#### DESCRIPTION OF THE TASK:
Every line in the listing below from the one with "Click inside the App Name field" through the one with "Switch carousel to slide 5" is to be reproduced exactly, both ends included; leave out the rest.

#### RECORD EXTRACTS:
_____

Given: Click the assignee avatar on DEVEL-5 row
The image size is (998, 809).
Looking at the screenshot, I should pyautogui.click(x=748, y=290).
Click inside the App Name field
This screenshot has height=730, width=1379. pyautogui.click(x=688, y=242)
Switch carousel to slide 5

_____

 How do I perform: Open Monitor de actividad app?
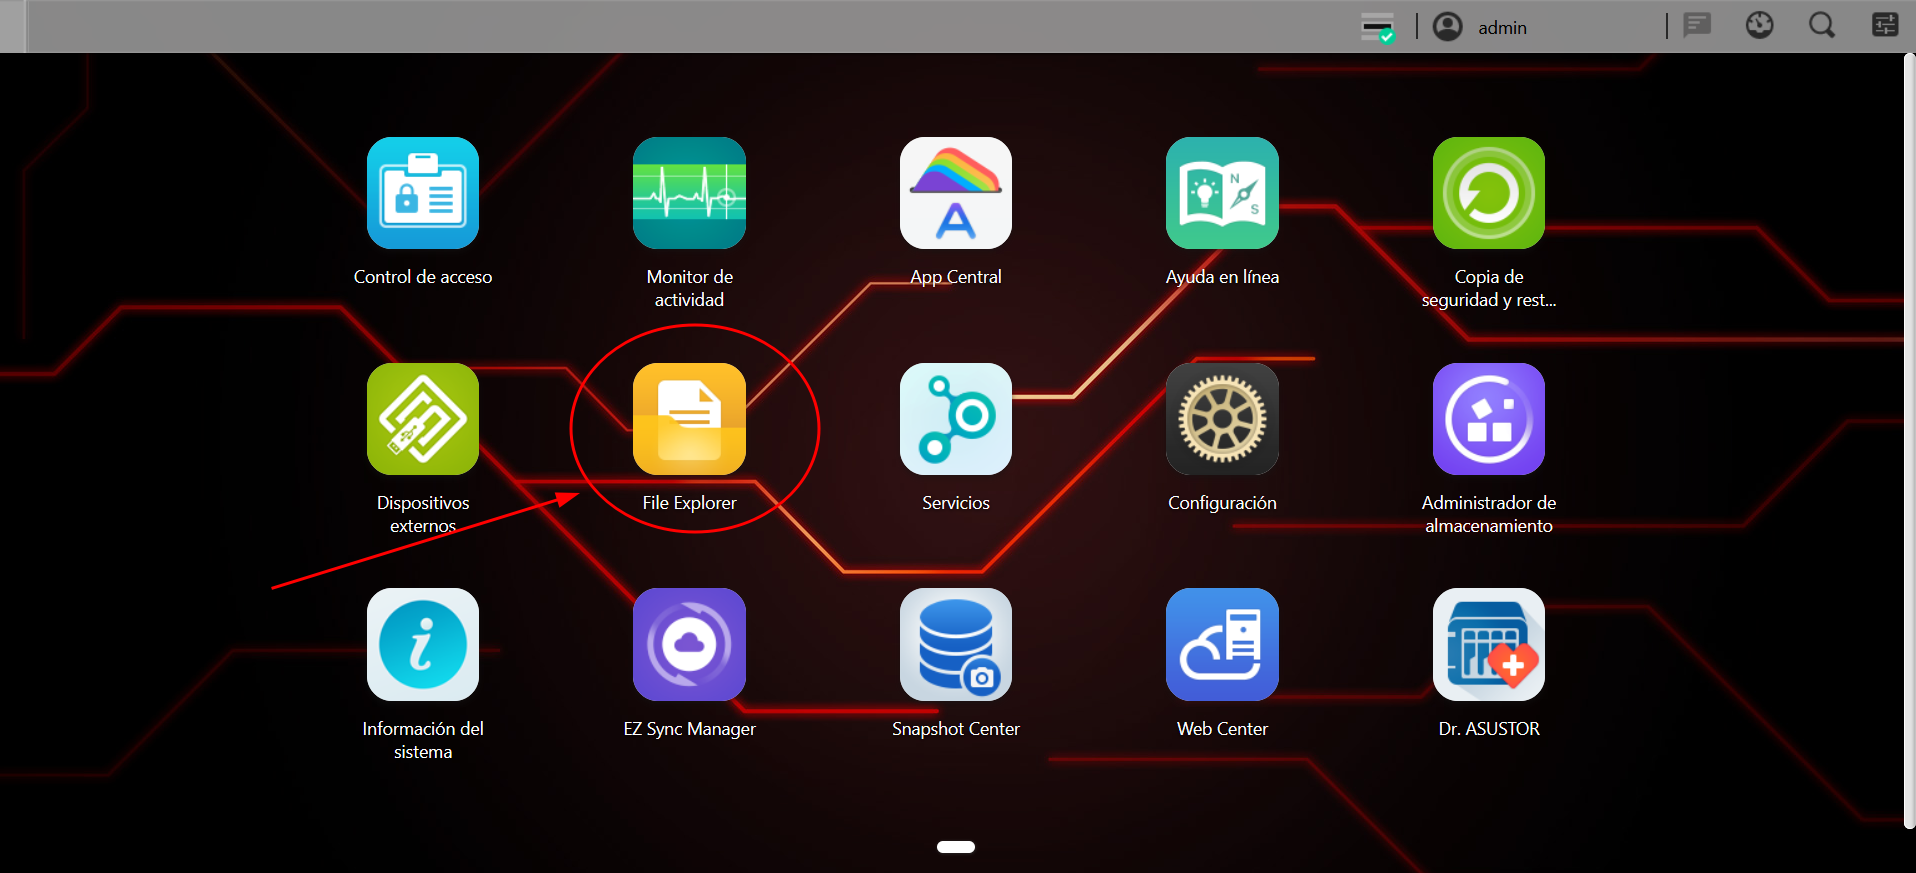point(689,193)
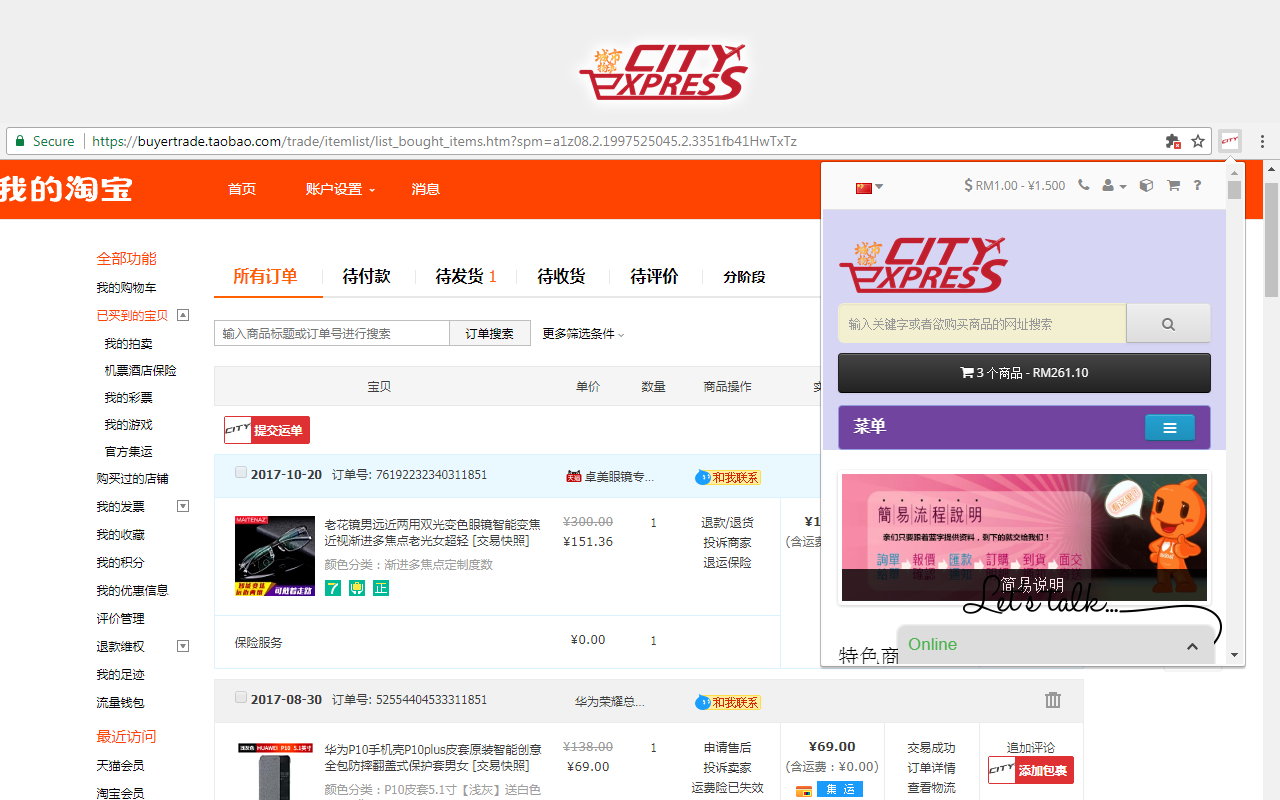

_____

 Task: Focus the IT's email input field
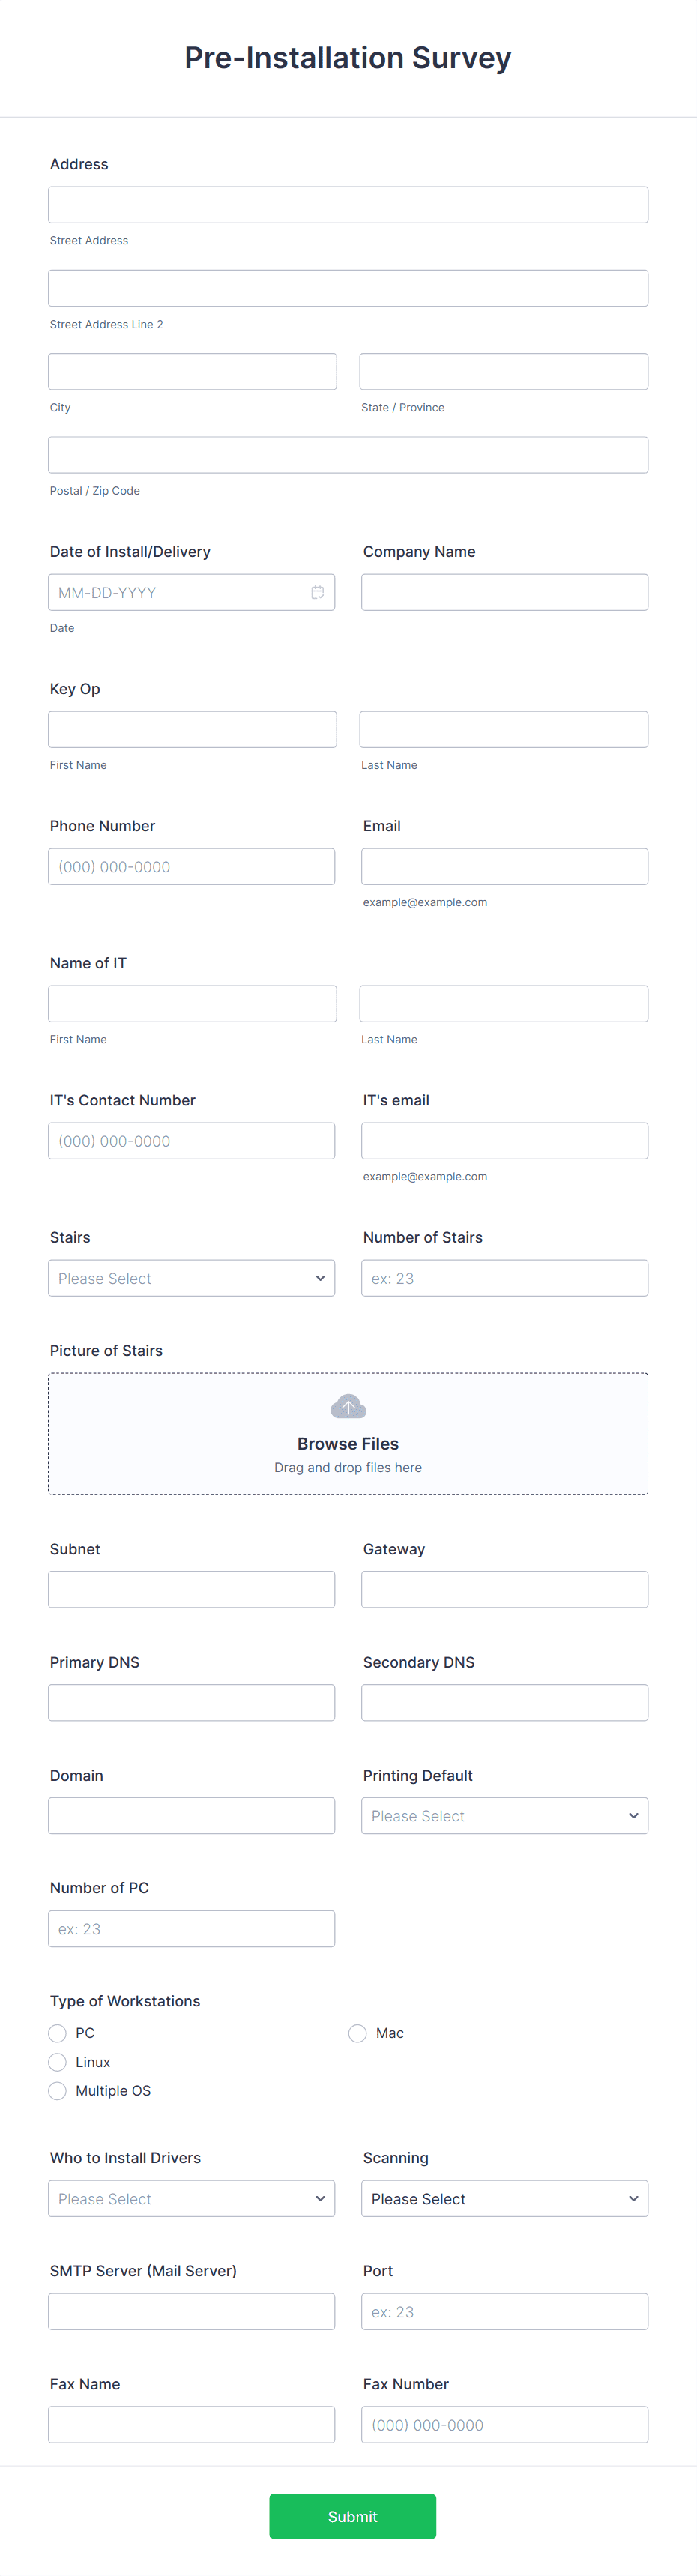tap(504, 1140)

_____

#### RESULT:
Click inside the App Name field
This screenshot has height=730, width=1379. pyautogui.click(x=688, y=242)
Switch carousel to slide 5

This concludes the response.